Requirement
Continue the article about the Kids READ summer reading program from the point where it stops.

Text segment
»»
Kids READ Seeing Results of Intense One-On-One Instruction

Kids READ, a program sponsored through the Gulf Coast Community Foundation, is producing results, program organizers say.

SARASOTA — Charlie Martinez, soon to be a first-grader, was reading a picture book titled “The Seagull is Clever” at the Boys and Girls Club of Sarasota one recent morning when he got stuck on the word “waves.”

The sentence was “The waves are too big,” but Charlie kept pronouncing the word “wavs.” He read it out loud, and then stopped, looking confused. What is a wav?

“Does that make sense?” asked his teacher, literacy instructor Andrea Shulman, as she jotted down the word “wave” on a sheet she was using to track his progress.

Charlie is one of 82 Sarasota County School District first- and second-grade children receiving intensive one-on-one reading instruction for seven weeks this summer through Kids READ. The program is based at seven locations in Sarasota and is sponsored through the Gulf Coast Community Foundation in collaboration with the Charles and Margery Barancik Foundation and other donors. Students meet four times a week for 30-minute sessions with a reading instructor who uses Reading Recovery program techniques with the aim of getting kids up to their grade level. Reading Recovery is a literacy program aimed at helping low-performing readers.

The techniques focus heavily on building reading comprehension rather than simply sounding out a word, said Laurel Hinds, a Reading Recovery instructor at Tuttle Elementary and the coordinator of Kids READ.

“We are producing readers who can think while they are reading and problem-solve,” Hinds said.
««
Data lines
»»
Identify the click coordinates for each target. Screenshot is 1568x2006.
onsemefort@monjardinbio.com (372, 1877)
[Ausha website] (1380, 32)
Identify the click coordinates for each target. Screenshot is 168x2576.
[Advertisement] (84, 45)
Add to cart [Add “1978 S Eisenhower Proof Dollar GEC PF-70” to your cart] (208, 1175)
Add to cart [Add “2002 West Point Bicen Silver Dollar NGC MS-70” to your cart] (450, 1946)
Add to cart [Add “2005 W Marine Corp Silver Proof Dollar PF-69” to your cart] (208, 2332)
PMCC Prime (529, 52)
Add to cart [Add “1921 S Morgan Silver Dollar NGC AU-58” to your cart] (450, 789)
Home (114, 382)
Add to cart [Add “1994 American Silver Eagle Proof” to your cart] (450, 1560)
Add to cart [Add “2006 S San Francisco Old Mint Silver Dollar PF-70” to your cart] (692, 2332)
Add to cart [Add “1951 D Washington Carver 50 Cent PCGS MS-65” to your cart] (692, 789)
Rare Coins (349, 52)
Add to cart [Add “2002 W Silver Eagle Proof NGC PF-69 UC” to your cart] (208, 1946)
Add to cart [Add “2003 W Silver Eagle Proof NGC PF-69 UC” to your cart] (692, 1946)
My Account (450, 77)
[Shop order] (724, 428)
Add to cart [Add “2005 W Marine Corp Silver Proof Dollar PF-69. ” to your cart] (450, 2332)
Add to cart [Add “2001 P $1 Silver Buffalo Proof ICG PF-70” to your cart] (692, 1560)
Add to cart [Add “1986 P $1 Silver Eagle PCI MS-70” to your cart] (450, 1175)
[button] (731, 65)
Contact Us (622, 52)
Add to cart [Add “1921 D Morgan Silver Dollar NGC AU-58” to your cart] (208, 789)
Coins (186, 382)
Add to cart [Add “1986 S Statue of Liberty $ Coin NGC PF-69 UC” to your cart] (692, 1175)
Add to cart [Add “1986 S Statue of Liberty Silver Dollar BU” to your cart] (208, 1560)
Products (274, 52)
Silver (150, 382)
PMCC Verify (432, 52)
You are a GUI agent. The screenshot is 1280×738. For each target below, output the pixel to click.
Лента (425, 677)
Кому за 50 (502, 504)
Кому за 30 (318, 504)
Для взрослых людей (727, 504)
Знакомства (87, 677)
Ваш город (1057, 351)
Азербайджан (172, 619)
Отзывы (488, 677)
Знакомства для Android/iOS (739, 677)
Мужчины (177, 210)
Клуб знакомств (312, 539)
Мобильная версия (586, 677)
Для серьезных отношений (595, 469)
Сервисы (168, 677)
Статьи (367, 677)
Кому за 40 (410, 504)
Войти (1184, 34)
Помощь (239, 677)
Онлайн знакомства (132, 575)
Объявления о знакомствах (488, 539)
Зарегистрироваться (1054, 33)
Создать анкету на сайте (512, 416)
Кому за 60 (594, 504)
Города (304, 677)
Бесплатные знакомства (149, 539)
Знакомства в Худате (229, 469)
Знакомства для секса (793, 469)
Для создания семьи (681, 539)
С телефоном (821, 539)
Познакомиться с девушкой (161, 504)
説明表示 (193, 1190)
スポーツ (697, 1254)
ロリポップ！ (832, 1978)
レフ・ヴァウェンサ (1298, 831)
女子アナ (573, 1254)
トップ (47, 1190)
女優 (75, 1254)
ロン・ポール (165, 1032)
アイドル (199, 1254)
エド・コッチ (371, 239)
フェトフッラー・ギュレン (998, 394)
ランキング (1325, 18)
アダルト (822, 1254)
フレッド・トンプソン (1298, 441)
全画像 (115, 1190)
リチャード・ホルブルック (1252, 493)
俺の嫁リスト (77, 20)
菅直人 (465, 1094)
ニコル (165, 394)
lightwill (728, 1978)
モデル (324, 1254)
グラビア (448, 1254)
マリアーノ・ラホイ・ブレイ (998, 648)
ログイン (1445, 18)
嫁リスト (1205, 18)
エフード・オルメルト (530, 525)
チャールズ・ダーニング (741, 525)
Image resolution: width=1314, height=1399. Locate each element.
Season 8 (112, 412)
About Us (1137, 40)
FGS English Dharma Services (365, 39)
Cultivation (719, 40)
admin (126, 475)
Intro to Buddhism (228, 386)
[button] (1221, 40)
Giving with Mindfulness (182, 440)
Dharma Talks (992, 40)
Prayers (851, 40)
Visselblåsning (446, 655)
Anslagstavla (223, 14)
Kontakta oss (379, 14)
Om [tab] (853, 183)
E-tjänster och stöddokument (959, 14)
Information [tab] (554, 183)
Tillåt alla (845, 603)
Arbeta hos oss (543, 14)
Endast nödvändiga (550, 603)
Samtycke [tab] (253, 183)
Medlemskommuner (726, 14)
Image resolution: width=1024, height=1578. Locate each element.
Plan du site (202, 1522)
««
Written response
Teachers sit one-on-one with children who read out loud. As the kids read, the teacher notes words they are struggling with and uses small slips of paper to cover portions of words to help the child sound it out. Emmaleigh Tatro, a rising second-grader, sounded out the word “prefer” as Tonya Quinn, a Reading Recovery instructor at Philippi Elementary, used the technique.

The children also write sentences to help build comprehension and reinforce the skills they pick up as they read.

“I did 20 laps in my pool. My dad gave me four dollars,” Emmaleigh wrote on one page. “Captain and I were running around the backyard,” she wrote on another, accompanied by a picture of her and her dog.

Hinds said the Sarasota school district’s school year Reading Recovery program has proven successful — 84 percent of the children who received 20 weeks of intensive instruction were reading on grade level by the end of the program, according to data provided by Reading Recovery. Spots in the program are tough to come by since each teacher meets one-on-one with the students, so one of the goals of Kids READ is to get kids up to speed over the summer so they won’t need a slot in the school year program, Hinds said. So far, it is working.

“Our incoming first-graders, many of them will not need a Reading Recovery spot in the school because we got them farther along, which is huge,” Hinds said. “It’s an amazing outcome.”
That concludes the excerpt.